Partiria de volta a Porto Alegre as 20h. Deixei minha bagagem no depósito do Terminal de Tres Cruces ao meio dia. Decidi, então, aproveitar as horas que me restavam na Capital do Uruguai para tomar mais fotos e visitar calmamente algumas livrarias e feiras. Primeiro, fui a ruaFernández Crespo, reduto de comércio popular, sebos , venda de roupas usadas, contrabando, etc. Aquele é um dos poucos lugares, nas imediações do Centro, onde se pode encontrar CDs piratas. Comprei alguns discos:Zitarrosa; Joaquín Sabina; No te va a gustar; Cuarteto de Nos; Tabaré Cardozo. Depois, visitei a livraria “Puro Verso”, na Av. 18 de Julio. O mezanino deste estabelecimento comercial possui fartas estantes de livros de sociologia e antropologia. Entretanto, os preços não são nada convidativos, a ponto de coibirem os meus impulsos de consumo. O dinheiro que havia reservado para “consumir cultura” (me dói escrever tal expressão) foi investido num delgado livro de PierreBourdieu (“Sobre la Televisión): $250 (mais ou menos 25 reais). Tive vontade de levar outras obras, principalmente algumas coletâneas de ensaios antropológicos de autores argentinos. A magnitude dos preços, contudo, me pareceu inaceitável. Valeria muito mais a pena esperar alguns meses para viajar a Buenos Aires e comprar os mesmos exemplares por muitíssimo menos. Nunca deixo de surpreender-me com o valor dos livros e CDs no Uruguai. As quantias pedidas pelas publicações literárias e musicais naquele país extrapolam em muito o poder de compra da população, talvez de forma mais aberrante que no Brasil.
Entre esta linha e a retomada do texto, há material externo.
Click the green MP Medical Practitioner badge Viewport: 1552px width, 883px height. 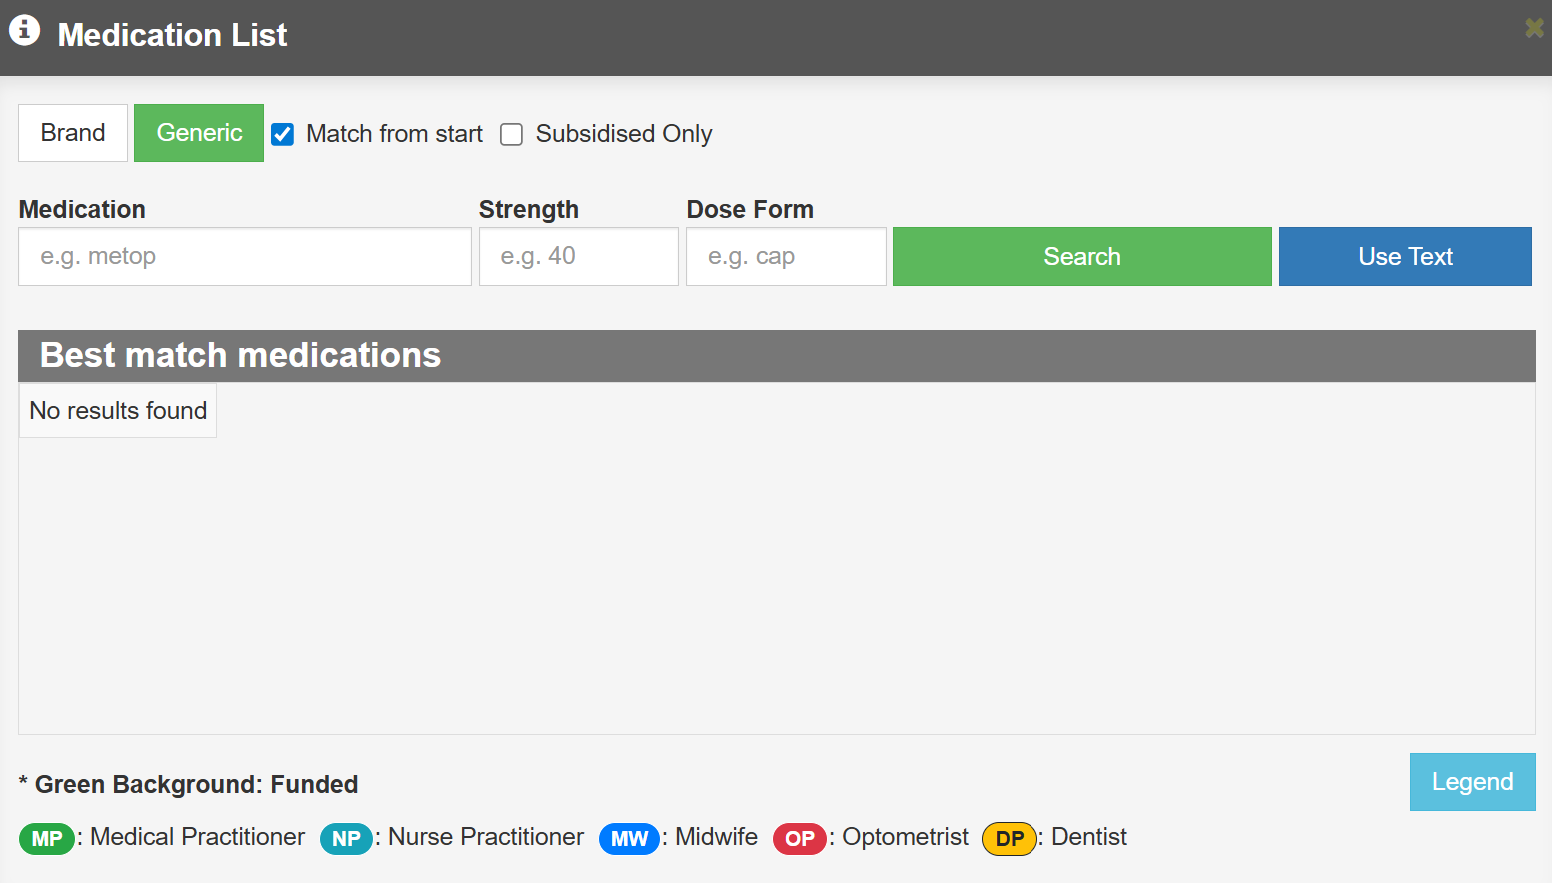[47, 838]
As 18h dei início a uma longa caminhada que terminaria em Tres Cruces. Era cinza e frio o sábado, as ruas estavam vazias. Aquela cidade melancólica era a Montevidéu das minhas lembranças; baixei a cabeça e caminhei devagar. Acreditei incorporar-me, assim, a paisagem.

Na rodoviária tomei meu último café no Uruguai. As 19h15min retirei a mochila do depósito, me dirigi ao balcão da EGA, fiz os trâmites de embarque e entrei na zona das plataformas. As 19h45min já estava acomodado no interior do ônibus. “Te esperamos a la vuelta” dizia o cartaz numa das paredes do Termial. O sono chegou rápido, antes mesmo de Punta del Este.

“Mamá, ya sé que no es uma ciudad pobre, pero es fea”, disse o menino uruguaio quando o ônibus se aproximava da Rodoviária de Porto Alegre, por volta das 7h50min da manhã de domingo. Chovia.